If you use personal data to fundraise then you need to follow the latest guidance on fundraising and data protection.The Fundraising Regulator provides guidance which complements guidance from the ICO on direct marketing.
What are the key things to look out for?
Consent under the GDPR must be a freely given, specific, informed and unambiguous indication of the individual’s wishes. There must be some form of clear affirmative action – or in other words, a positive opt-in – consent cannot be inferred from silence, pre-ticked boxes or inactivity.
The GDPR contains new provisions intended to enhance the protection of children’s personal data.
The GDPR creates some new rights for individuals and strengthens some of the rights that currently exist under the DPA. For example, organisations will have an obligation to erase data when customers ask to exercise their ‘right to be forgotten’.

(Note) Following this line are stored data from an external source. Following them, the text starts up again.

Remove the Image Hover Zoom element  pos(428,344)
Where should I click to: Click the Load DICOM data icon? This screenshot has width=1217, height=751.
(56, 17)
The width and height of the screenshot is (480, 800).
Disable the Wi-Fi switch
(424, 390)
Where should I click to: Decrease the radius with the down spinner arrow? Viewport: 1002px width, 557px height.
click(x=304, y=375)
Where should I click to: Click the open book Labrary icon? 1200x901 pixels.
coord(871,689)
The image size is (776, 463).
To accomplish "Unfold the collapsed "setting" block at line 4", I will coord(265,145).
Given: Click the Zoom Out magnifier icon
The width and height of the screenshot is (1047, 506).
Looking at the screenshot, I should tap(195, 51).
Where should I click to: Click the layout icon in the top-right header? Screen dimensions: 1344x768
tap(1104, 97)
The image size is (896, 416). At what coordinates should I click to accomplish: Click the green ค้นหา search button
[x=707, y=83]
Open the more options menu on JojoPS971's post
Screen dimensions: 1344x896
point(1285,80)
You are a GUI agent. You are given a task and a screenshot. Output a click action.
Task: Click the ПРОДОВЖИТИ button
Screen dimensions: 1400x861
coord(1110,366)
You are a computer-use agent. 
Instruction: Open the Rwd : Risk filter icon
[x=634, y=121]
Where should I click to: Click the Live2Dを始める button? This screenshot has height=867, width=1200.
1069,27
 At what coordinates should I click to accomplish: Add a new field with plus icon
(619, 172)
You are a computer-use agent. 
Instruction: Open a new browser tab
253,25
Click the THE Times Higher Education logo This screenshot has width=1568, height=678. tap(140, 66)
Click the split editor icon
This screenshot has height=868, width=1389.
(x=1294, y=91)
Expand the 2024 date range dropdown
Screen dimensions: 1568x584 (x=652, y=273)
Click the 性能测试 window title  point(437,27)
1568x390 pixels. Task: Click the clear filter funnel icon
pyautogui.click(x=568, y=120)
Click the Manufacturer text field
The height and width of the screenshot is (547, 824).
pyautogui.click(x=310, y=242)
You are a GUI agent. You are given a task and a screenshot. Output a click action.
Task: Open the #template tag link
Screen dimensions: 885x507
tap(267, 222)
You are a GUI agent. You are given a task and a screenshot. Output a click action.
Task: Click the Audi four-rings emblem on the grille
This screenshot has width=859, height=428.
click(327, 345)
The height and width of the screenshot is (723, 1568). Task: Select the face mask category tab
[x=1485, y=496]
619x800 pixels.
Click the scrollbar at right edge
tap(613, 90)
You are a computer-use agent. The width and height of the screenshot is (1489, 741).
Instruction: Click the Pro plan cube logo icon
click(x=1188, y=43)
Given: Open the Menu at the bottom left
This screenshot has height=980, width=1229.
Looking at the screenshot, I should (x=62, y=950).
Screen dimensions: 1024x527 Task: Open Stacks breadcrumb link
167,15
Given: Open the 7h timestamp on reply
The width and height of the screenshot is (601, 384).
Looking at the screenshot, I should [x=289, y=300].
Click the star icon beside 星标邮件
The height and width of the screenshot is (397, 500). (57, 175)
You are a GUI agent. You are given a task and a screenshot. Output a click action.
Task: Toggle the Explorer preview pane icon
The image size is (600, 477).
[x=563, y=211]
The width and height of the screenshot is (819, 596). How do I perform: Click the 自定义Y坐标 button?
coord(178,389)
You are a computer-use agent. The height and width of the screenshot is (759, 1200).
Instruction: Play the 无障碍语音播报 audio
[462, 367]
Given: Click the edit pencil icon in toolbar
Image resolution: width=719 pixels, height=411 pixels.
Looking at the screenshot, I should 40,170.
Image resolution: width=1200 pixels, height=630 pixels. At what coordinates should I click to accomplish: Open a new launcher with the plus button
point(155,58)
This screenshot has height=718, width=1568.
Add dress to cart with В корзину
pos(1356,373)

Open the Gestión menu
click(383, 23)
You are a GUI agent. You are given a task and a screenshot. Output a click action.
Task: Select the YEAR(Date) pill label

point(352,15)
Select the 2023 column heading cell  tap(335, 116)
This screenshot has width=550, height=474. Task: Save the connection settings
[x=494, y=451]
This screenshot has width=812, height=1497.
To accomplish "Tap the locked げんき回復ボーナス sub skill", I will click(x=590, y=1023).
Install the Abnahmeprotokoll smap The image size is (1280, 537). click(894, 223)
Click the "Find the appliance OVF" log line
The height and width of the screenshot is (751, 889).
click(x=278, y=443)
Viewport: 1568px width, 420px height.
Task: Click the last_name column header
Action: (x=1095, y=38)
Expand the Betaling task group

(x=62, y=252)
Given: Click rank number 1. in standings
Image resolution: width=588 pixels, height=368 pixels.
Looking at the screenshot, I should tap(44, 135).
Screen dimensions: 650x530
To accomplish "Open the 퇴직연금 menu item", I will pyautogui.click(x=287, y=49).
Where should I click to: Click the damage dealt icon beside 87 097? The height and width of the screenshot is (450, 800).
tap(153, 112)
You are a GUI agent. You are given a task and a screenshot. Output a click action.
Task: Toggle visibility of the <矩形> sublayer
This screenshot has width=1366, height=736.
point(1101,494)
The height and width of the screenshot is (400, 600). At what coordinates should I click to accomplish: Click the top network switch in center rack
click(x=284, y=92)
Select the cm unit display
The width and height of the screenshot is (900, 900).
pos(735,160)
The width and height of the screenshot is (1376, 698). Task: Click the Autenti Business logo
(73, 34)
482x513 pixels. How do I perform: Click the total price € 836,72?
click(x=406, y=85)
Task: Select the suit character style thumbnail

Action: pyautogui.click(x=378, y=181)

You should make sure that decision makers and key people in your organisation are aware that the law is changing to the GDPR. They need to appreciate the impact this is likely to have.
Information you hold
You should document what personal data you hold, where it came from and who you share it with. You may need to organise an information audit.
Communicating privacy information
You should review your current privacy notices and put a plan in place for making any necessary changes in time for GDPR implementation. The ICO has produced guidance on privacy.
You should check your procedures to ensure they cover all the rights individuals have, including how you would delete personal data or provide data electronically and in a commonly used format.The ICO has produced guidance on the rights of individuals.
Subject access requests
You should update your procedures and plan how you will handle requests within the new timescales and provide any additional information. The ICO has drafted more detailed guidance on dealing with access requests.
Lawful basis for processing personal data
You should identify the lawful basis for your processing activity in the GDPR, document it and update your privacy notice to explain it. The ICO has written more detailed guidance on what is a lawful basis.
You should review how you seek, record and manage consent and whether you need to make any changes. Refresh existing consents now if they don’t meet the GDPR standard. Information on what form the consent could take has been drafted by the ICO.
You should start thinking now about whether you need to put systems in place to verify individuals’ ages and to obtain parental or guardian consent for any data processing activity. GDPR says children under 16 cannot give consent (although this may be reduced to 13 in the UK).
You should make sure you have the right procedures in place to detect, report and investigate a personal data breach. The ICO has provided an overview of the process.
Data Protection by Design and Data Protection Impact Assessments
You should familiarise yourself now with the ICO’s code of practice on Privacy Impact Assessments and work out how and when to implement them in your organisation. The ICO has provided advice on how to do this.
Data Protection Officers
You should designate someone to take responsibility for data protection compliance and assess where this role will sit within your organisation’s structure and governance arrangements. You should consider whether you are required to formally designate a Data Protection Officer. the ICO has provided guidance on accountability and governance.
If your organisation operates in more than one EU member state (ie you carry out cross-border processing), you should determine your lead data protection supervisory authority.